Washington Monthly - Unscrambling the Price of Eggs
Food systems program manager Claire Kelloway explores how the recent rise in egg prices is driven not just by factors like bird flu, but also by corporate greedflation and potential corporate collusion manipulating the market.
The fate of the nation, as we have all learned, hangs on the price of eggs. But have you noticed that the price of eggs—which might finally be coming down—has risen much faster for some eggs than others? In the past, if you went down to your farmers’ market and bought eggs laid by local free-range hens living under humane conditions, you had to pay a big premium. But now, if you go to Walmart or Kroger and buy conventional eggs produced by caged hens on supposedly super-efficient industrial-scale farms, you are likely to pay just as much or even more.
How can this be? Part of the answer lies with the bird flu outbreak, which has affected different kinds of poultry operations differently. But another factor appears to be just as important: corporate conclusion and resulting greedflation.
There is no doubt that bird flu has played a significant role in driving up the cost of all eggs. Wild birds brought a particularly contagious strain of bird flu to the U.S. in 2022, and egg farmers have struggled ever since to protect their flocks. When farmers find a single case of bird flu, current federal policy requires that they kill their entire flock. Since 2022, farmers have killed more than 120 million egg-laying hens. That loss of supply naturally drives up prices.
But there is a lot more going on. To start, why has the price of conventional, industrial-scale, caged-bird eggs increased much more than the price of cage-free eggs? For example, the average retail price for caged-bird eggs rose 140 percent from December 2021 to December 2022, while average retail price for cage-free eggs rose just 41 percent during this time.

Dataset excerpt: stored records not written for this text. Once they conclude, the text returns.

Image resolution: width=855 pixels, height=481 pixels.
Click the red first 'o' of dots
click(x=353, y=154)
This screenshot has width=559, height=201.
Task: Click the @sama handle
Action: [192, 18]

One factor is that cramming thousands, in some cases millions, of chickens into confined indoor spaces creates the perfect breeding ground for spreading and evolving zoonotic disease. So it should be no surprise that the biggest bird flu losses have been concentrated among a few massive farms with more than a million birds each.

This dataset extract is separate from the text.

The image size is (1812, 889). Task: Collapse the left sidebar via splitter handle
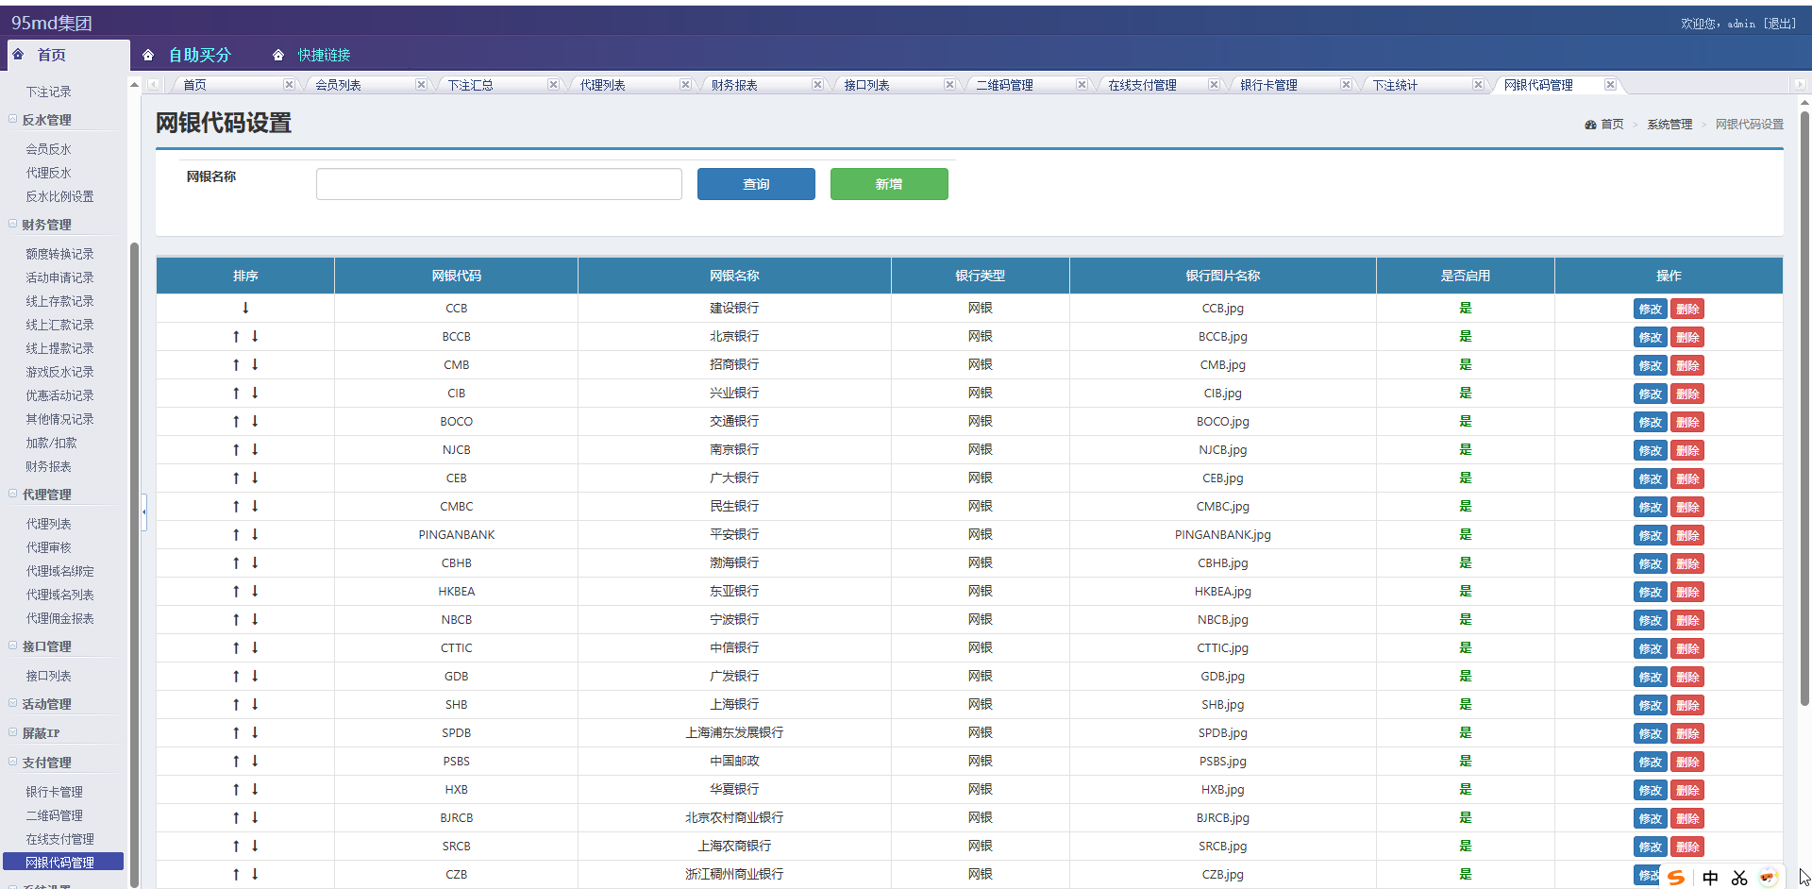143,512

By comparison, most cage-free or pasture-based egg farms house fewer birds per farm. When an outbreak occurs, fewer hens must be preventively destroyed. Less concentrated production means less concentrated risk.
But that’s not the whole story. The greater hen losses in caged-egg production still cannot account for how much caged-egg prices have risen. In the past, when egg supply contracted, prices went up at a comparatively modest rate. According to the agriculture economist Jayson Lusk, a rule of thumb in the egg business is that a 1 percent decrease in supply will typically result in a 6.6 percent increase in prices. This held true for the last bird flu outbreak in 2015: Prices rose roughly 7 percent for every 1 percent decrease in supply. But prices rose much more this time around. An analysis by Hunterbrook Media found that between 2022 and 2024, for every 1 percent decrease in egg production, prices increased by anywhere from 17 percent to 33 percent.